(Requirements):
Extract every line from the entries below that contains the string "width", and reproduce each such line in full.

(Dataset):
┄┄┄┄┄┄┄┄┄┄
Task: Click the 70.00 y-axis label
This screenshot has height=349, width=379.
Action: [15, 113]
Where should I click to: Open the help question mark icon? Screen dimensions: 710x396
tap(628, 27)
┄┄┄┄┄┄┄┄┄┄
(Exercise response):
This screenshot has height=349, width=379.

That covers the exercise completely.